A eficiência da política antidrogas brasileira
Enviada em 20/08/2021
A constituição federal de 1988, documento jurídico mais importante do país, prevê em seu artigo 6º, o direito a saúde e segurança como inerente a todo cidadão brasileiro. Conquanto, tal prerrogativa não tem se reverberado com ênfase na prática quando se observa a eficiência da política antidrogas brasileira, dificultando, deste modo, a universalização desse direito social tão importante. Diante dessa perspectiva, faz-se imperiosa a análise dos fatores que favorecem esse quadro.

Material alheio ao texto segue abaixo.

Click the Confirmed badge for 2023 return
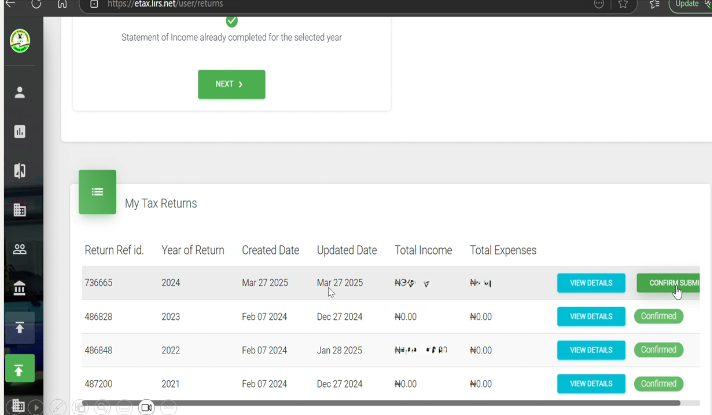 658,316
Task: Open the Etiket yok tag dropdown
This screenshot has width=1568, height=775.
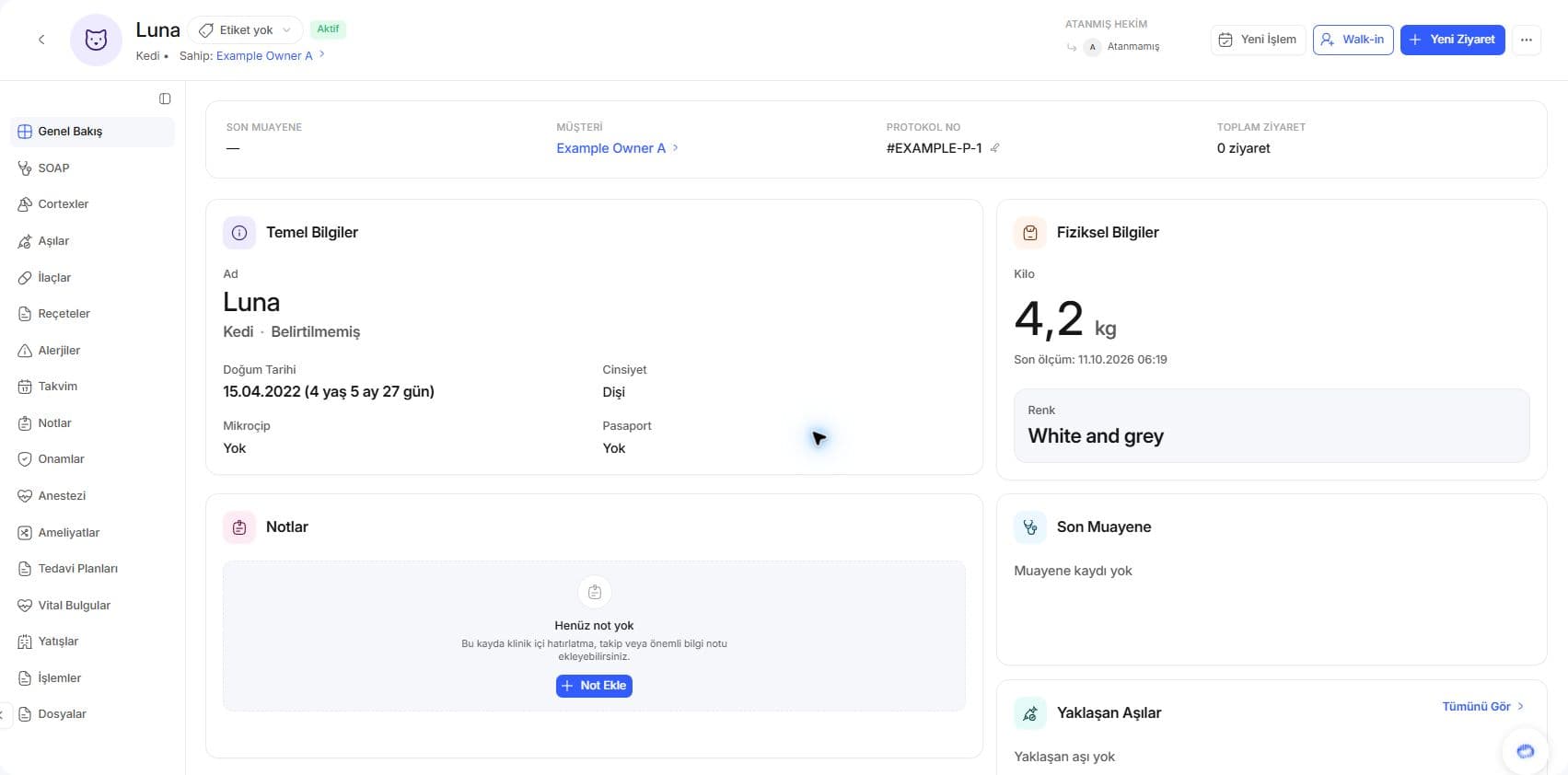Action: 245,30
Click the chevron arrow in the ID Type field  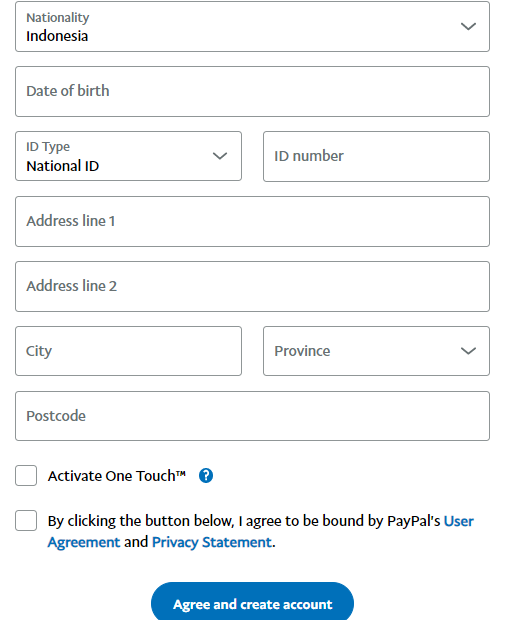tap(220, 156)
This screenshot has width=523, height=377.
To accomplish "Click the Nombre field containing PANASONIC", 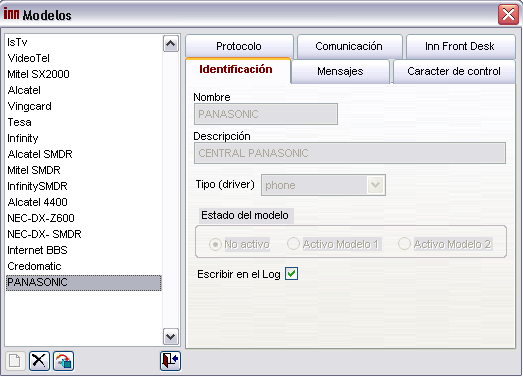I will (266, 114).
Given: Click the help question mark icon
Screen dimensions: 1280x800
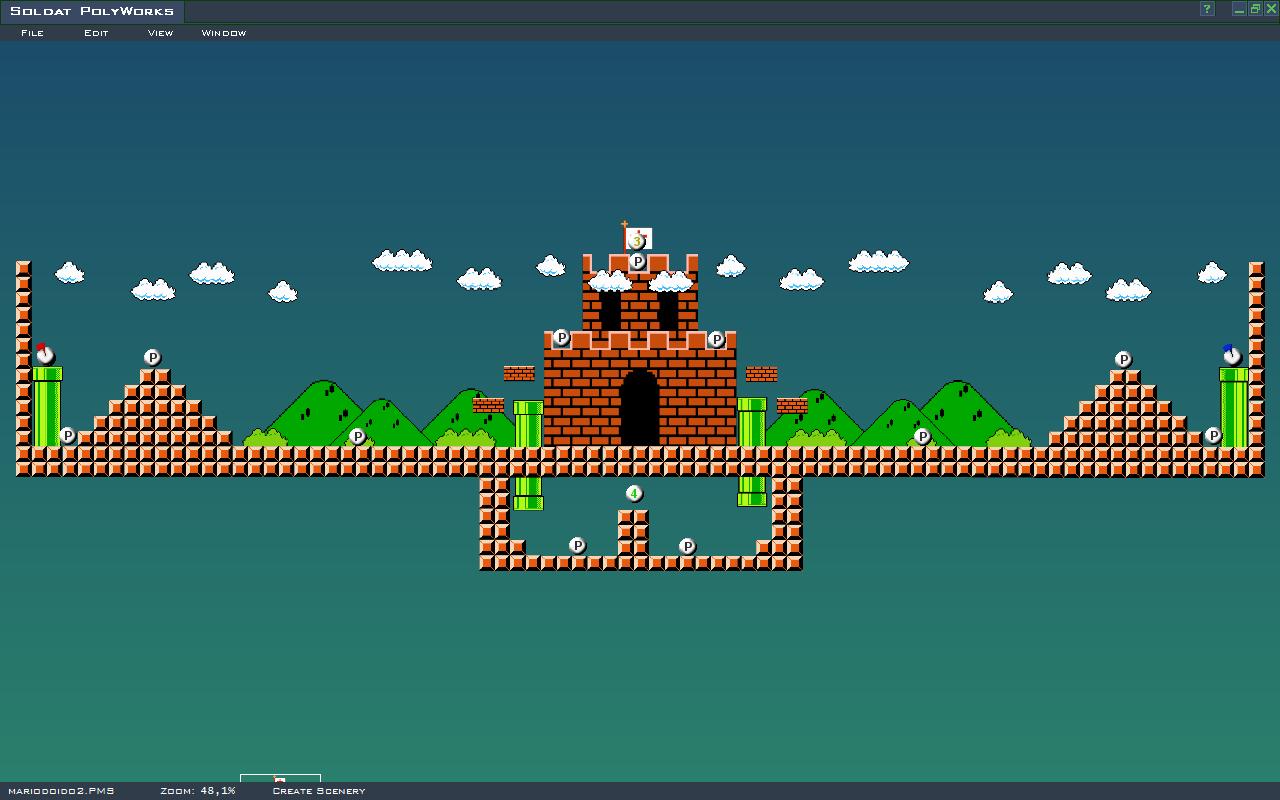Looking at the screenshot, I should [1207, 10].
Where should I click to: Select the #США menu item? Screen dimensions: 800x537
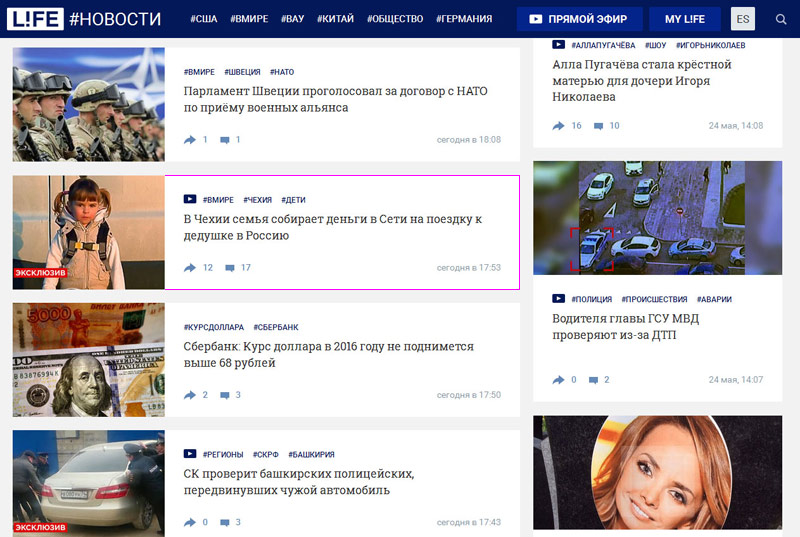click(x=201, y=19)
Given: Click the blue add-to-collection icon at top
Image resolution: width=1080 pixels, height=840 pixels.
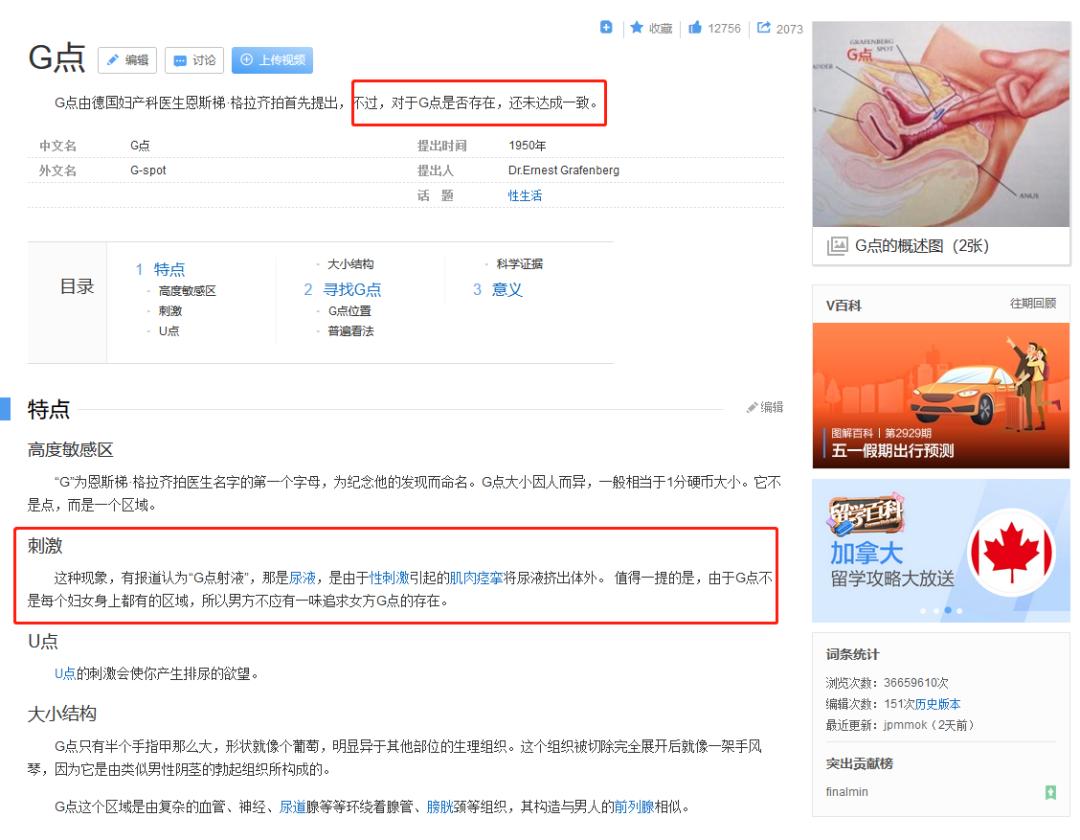Looking at the screenshot, I should click(x=608, y=28).
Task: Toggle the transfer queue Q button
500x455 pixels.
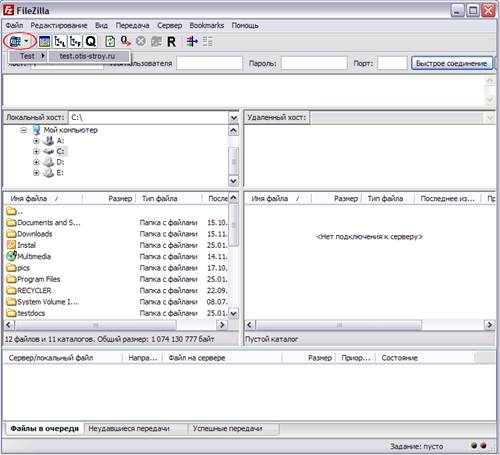Action: click(91, 42)
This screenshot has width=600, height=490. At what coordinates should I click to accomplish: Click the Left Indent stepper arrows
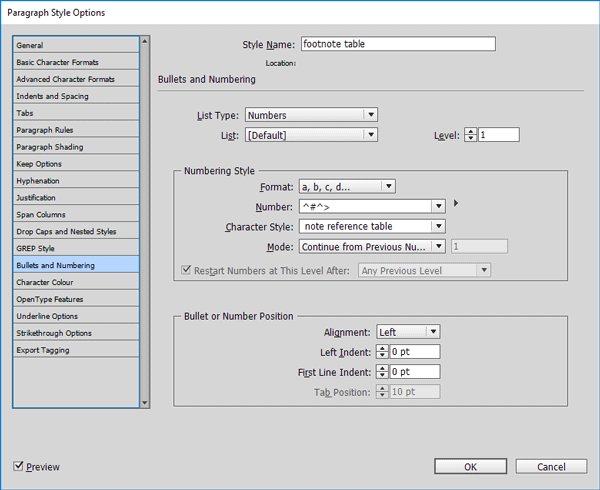[x=382, y=351]
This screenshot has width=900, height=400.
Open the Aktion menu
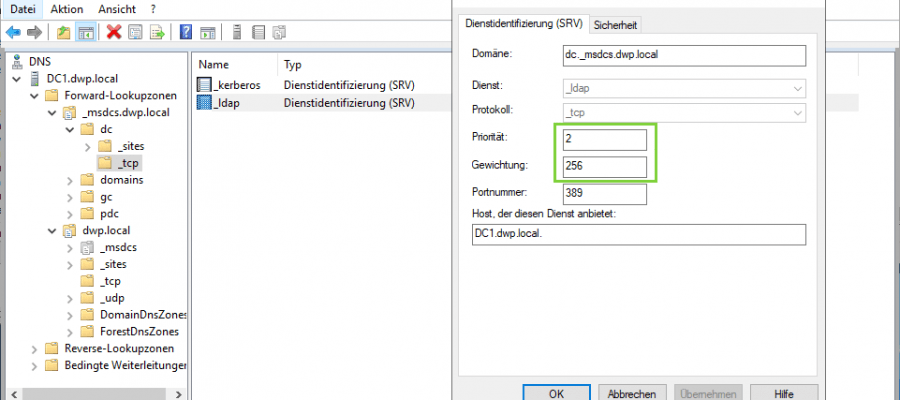pos(66,8)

Em uma primeira análise, deve-se ressaltar a ausência de medidas governamentais para combater as drogas. Nesse sentido, a segurança e a saúde dos cidadões que vivem em meios a esses cenários onde a venda e consumo é “normal” se torna o princípal fator de recaídas e ingressão ao tráfico. Essa conjuntura, segundo as ideias do filósofo contratualista John Locke, configura-se como uma violação do “contrato social”, já que o Estado não cumpre sua função de garantir que os cidadãos desfrutem de direitos indispensáveis, como a segurança e saúde, o que infelizmente é evidente no país.
Ademais, é fundamental apontar a política de antidrogas sendo tratada como um problema de segurança pública e não como um problema de saúde pública como impulsionador o consumo de drogas ilícitas no Brasil. Segundo Luiz Guilherme Paiva essa política se torna ineficiente a medida que só aumenta a represária, mas não diminui os incidentes.Logo, é inadmissível que esse cenário continue a perdurar.
Depreende-se, portanto, a necessidade de se combater esses obstáculos. Para isso, é imprescindível que o Estado, por intermédio de ONGs e campanhas, abrindo casas de recuperações e campanhas sociais, mostrando como o uso e o comércio pode afetar não só a sí mesmo, mas vários ao seu redor, afim de tentar diminuir os incidentes já cometidos e os futuros que podem vim a ocorrer. Assim, se consolidará uma sociedade forte, onde o Estado desempenha corretamente seu “contrato social”, tal como afirma John Locke.